During LLM inference each token requires reading all model weights from memory. A 70-billion-parameter model at 16-bit precision means 140 GB read per forward pass. At 30 tokens per second, that is 4.2 TB/s of memory reads — right at the limit of an H100's HBM3. This is why AI inference is "memory-bound": the GPU's compute cores sit idle waiting for data. Quantising weights to 8-bit or 4-bit halves or quarters the bandwidth demand, directly increasing tokens per second.
What is the fastest memory bandwidth ever achieved in a commercial chip?
The NVIDIA B200 GPU with HBM3e achieves approximately 8 TB/s of memory bandwidth as of 2025. Each generation roughly doubles bandwidth — from 2 TB/s (A100) to 3.35 TB/s (H100) to 4.8 TB/s (H200) to 8 TB/s (B200). The trajectory suggests 16+ TB/s within a few years.
How long would it take to transfer a petabyte at 1 TB/s?
About 16.7 minutes. A petabyte is 1,000 terabytes, so at 1 TB/s, the math is simple division. For context, the Library of Congress contains roughly 10–20 petabytes of data. Transferring it all at 1 TB/s would take about 3–6 hours.
Is there anything beyond TB/s?
Yes — petabytes per second (PB/s). Experimental optical interconnects and photonic computing architectures are pushing toward PB/s-class bandwidth. Some supercomputer storage systems already aggregate into the PB/s range when all nodes operate simultaneously. It is the next frontier for AI training clusters.
Kibibit per second – Frequently Asked Questions
Why was the kibibit invented if kilobit already existed?
Because "kilo" was used to mean both 1,000 and 1,024 depending on context, causing real confusion. RAM manufacturers used 1,024 (binary) while network engineers used 1,000 (decimal). The IEC created kibi (Ki) in 1998 to unambiguously mean 1,024, leaving kilo for exactly 1,000.
Does anyone actually use kibibits per second in practice?
Very few people outside of standards bodies and kernel developers. Linux kernel networking code sometimes uses binary units internally, and some IEC-compliant technical documents use Kibps. But consumer networking has fully standardized on decimal kilobits (kbps), making kibibits a niche pedantic distinction.

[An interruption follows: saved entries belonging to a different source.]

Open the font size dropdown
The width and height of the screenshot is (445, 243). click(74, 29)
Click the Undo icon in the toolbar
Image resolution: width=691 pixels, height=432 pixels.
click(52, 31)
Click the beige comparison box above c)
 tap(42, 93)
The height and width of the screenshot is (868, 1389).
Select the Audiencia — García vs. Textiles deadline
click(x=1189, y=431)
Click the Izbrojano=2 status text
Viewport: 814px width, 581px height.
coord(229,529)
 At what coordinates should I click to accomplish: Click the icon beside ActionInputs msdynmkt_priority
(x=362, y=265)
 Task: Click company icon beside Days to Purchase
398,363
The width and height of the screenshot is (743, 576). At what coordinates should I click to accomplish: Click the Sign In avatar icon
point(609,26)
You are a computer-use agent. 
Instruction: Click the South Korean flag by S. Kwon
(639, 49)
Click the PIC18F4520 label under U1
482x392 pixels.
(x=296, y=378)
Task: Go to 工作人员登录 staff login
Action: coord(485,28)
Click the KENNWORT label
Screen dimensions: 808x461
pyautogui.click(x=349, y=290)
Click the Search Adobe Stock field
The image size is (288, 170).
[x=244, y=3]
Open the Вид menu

How much difference does 1,024 vs 1,000 actually make?
At the kibi/kilo level, only 2.4%. But the gap compounds — mebi vs mega is 4.86%, gibi vs giga is 7.37%, and tebi vs tera is 9.95%. A "1 TB" hard drive holds only 931 GiB in binary terms, which is why your new drive looks smaller than advertised in Windows.
Why do hard drive manufacturers use decimal but RAM uses binary?
Hard drives are built from sectors of arbitrary size, so decimal marketing (1 TB = 1,000 GB) is natural and makes drives look bigger. RAM is addressed in powers of 2 because of how binary memory chips work, so binary units (GiB) reflect actual hardware architecture. Neither side wants to change.
Will binary prefixes ever replace decimal ones in networking?
Almost certainly not. Networking adopted decimal (×1000) from the beginning because serial link speeds are clock-derived and have nothing to do with powers of 2. Ethernet has always been 10/100/1000 Mbps. Binary prefixes solve a storage problem that networking never had.